Жилище Эндрю было расположено неподалеку от внешней ограды сада – уютный, веселый нортумберлендский коттедж, сложенный из камня, еле тронутого резцом; окна и двери были украшены большими, тяжелыми архитравами, или наличниками, как их здесь называют, из тесаного камня, а крышу вместо шифера, соломы или черепицы покрывал крупный серый плитняк. Груша-скороспелка у одного из углов коттеджа, ручеек и большой цветник, площадью около четверти акра, перед окнами, маленький огород позади, лужок для коровы и небольшое поле, засеянное различными злаками, скорее на потребу обитателя коттеджа, чем на продажу, – все это свидетельствовало о мирных и сердечных радостях, какими старая Англия, даже на северной окраине, дарила самых своих незначительных жителей.

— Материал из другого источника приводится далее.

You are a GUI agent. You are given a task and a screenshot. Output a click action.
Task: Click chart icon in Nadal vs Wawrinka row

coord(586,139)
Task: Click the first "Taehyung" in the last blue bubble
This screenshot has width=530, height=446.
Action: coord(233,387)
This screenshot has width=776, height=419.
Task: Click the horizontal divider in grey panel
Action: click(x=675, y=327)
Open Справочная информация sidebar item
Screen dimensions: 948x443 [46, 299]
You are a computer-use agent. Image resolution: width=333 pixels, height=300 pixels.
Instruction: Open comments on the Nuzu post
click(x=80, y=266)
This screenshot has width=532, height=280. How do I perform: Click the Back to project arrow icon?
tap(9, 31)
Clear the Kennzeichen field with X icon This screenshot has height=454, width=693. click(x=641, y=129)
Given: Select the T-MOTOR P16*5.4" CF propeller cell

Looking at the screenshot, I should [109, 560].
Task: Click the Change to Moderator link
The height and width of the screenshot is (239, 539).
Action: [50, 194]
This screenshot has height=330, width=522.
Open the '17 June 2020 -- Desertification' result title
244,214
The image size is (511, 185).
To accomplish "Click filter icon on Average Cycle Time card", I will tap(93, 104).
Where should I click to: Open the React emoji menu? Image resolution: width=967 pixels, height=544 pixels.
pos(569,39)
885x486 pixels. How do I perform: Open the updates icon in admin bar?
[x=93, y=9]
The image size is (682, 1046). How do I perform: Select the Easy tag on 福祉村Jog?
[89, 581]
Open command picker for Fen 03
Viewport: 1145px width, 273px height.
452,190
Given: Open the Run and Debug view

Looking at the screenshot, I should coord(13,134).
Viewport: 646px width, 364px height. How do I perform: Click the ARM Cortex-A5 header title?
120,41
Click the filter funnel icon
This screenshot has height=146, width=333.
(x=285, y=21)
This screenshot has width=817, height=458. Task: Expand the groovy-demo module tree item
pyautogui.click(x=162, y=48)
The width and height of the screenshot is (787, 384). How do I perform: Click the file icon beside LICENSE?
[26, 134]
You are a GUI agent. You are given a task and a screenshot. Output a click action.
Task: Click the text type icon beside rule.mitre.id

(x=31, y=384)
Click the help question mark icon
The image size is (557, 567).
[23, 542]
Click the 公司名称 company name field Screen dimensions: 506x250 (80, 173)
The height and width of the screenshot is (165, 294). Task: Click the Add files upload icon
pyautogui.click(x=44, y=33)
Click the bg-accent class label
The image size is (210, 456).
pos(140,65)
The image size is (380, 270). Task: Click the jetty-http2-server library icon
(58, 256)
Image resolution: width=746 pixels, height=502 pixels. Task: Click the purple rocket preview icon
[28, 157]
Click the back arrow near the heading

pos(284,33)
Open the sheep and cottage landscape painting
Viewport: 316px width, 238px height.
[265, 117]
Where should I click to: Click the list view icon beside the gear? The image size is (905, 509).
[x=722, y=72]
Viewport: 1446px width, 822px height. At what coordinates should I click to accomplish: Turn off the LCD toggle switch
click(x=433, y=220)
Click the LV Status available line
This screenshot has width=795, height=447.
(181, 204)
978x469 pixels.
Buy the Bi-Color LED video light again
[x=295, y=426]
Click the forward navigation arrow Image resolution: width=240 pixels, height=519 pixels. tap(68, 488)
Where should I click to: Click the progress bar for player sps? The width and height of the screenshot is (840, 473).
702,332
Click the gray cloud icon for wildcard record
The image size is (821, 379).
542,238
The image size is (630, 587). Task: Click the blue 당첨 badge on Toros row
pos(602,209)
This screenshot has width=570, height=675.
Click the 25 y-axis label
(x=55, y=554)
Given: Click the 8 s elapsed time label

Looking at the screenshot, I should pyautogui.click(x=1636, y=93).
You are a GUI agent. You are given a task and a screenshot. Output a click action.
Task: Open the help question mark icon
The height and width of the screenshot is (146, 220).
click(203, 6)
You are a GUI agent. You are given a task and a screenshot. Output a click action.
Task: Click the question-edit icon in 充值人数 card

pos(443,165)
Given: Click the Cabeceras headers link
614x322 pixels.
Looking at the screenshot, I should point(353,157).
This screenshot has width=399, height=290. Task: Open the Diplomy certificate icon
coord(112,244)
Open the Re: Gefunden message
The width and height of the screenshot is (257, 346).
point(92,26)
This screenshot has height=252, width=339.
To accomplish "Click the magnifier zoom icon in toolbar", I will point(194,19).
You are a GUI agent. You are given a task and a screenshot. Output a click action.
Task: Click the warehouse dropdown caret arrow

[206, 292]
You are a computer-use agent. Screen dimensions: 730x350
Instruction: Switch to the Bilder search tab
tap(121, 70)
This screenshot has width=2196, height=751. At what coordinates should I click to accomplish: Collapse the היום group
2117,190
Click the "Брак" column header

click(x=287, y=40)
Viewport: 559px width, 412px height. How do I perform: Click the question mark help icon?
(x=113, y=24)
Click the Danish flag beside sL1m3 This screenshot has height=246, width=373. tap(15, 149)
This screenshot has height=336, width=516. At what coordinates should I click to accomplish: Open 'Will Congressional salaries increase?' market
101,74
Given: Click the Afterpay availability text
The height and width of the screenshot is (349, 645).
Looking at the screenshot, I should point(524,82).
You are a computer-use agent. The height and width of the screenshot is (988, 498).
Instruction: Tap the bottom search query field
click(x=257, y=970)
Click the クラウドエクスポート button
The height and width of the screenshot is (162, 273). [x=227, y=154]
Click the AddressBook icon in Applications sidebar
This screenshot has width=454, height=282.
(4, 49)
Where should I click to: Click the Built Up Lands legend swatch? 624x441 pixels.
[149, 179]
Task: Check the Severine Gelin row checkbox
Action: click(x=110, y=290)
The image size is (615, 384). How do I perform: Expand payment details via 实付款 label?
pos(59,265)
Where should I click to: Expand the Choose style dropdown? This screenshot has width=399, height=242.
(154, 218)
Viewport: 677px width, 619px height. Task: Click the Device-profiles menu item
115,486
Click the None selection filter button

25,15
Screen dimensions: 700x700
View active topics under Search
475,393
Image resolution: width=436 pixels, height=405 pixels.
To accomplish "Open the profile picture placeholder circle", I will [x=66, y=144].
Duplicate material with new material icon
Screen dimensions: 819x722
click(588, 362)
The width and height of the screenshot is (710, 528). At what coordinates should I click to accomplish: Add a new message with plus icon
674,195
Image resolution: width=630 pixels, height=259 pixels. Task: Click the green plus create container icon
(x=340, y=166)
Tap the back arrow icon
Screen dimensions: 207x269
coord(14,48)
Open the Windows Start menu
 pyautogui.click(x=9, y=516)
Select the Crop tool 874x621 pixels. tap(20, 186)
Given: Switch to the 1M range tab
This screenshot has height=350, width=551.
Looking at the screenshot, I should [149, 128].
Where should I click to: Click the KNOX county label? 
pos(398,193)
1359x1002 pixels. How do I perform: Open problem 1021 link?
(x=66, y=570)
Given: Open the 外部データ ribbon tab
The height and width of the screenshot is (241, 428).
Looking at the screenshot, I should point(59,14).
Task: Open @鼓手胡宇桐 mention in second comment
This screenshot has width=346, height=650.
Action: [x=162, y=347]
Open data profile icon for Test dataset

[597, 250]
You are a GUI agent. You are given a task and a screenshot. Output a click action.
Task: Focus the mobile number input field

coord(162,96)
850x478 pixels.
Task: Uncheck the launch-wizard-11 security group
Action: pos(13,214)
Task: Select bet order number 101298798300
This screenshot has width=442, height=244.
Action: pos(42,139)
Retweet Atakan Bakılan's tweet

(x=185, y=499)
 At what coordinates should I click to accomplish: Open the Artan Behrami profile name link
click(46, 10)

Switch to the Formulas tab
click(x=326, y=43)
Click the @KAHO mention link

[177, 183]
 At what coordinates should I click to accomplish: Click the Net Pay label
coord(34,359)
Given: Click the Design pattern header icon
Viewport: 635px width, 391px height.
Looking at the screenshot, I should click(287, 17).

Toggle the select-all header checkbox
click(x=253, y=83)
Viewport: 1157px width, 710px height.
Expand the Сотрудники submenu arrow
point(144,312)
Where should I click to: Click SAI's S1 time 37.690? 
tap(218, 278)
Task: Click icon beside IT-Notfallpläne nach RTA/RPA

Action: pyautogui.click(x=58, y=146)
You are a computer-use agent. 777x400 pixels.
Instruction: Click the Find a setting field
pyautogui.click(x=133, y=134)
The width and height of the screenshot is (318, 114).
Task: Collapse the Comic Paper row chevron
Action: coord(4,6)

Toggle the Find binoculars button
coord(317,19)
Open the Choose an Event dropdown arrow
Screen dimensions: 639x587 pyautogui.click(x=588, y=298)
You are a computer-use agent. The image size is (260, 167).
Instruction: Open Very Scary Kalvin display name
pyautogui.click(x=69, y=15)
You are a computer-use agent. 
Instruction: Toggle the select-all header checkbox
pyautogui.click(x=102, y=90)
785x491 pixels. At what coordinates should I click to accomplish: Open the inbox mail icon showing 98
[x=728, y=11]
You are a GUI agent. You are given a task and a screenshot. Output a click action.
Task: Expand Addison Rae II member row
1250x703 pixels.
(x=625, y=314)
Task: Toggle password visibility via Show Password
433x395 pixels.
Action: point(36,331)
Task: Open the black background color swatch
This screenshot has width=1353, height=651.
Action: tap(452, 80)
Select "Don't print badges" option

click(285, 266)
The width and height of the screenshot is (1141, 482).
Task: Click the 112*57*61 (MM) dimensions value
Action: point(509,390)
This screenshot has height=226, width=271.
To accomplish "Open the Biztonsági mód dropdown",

Едва я приблизился к обители мудрого Эндрю, как услышал странно торжественные, гнусавые и протяжные звуки, которые навели меня на мысль, что Эндрю, следуя достохвальному обычаю своих соотечественников, собрал соседей провести вместе «семейное радение», как называл он вечернюю молитву. Впрочем, Эндрю жил бобылем, в доме у него не было ни одной особы женского пола. «Первый в мире садовник, – говаривал он, – довольно натерпелся от этой скотинки». Но ему, тем не менее, удавалось иногда набрать слушателей среди соседей, как папистов, так и приверженцев англиканской церкви, – «головни, выхваченные из огня», называл он их, – и приносить им свои духовные дары, бросая вызов отцу Вогану, патеру Дохарти, Рэшли, всему католическому миру в округе, считавшему в этих случаях его вмешательство еретической контрабандой. Так что мне представилось вполне правдоподобным, что расположенные к нему соседи сошлись у садовника провести такого рода домашнее молитвенное собрание. Однако, прислушавшись внимательней, я понял, что все звуки исходили из одной гортани – из гортани самого Эндрю; и когда я прервал их, войдя в дом, я застал Ферсервиса в одиночестве: кое-как одолевая многосложные слова и трудные имена, он громко декламировал самому себе в назидание какую-то богословскую полемику.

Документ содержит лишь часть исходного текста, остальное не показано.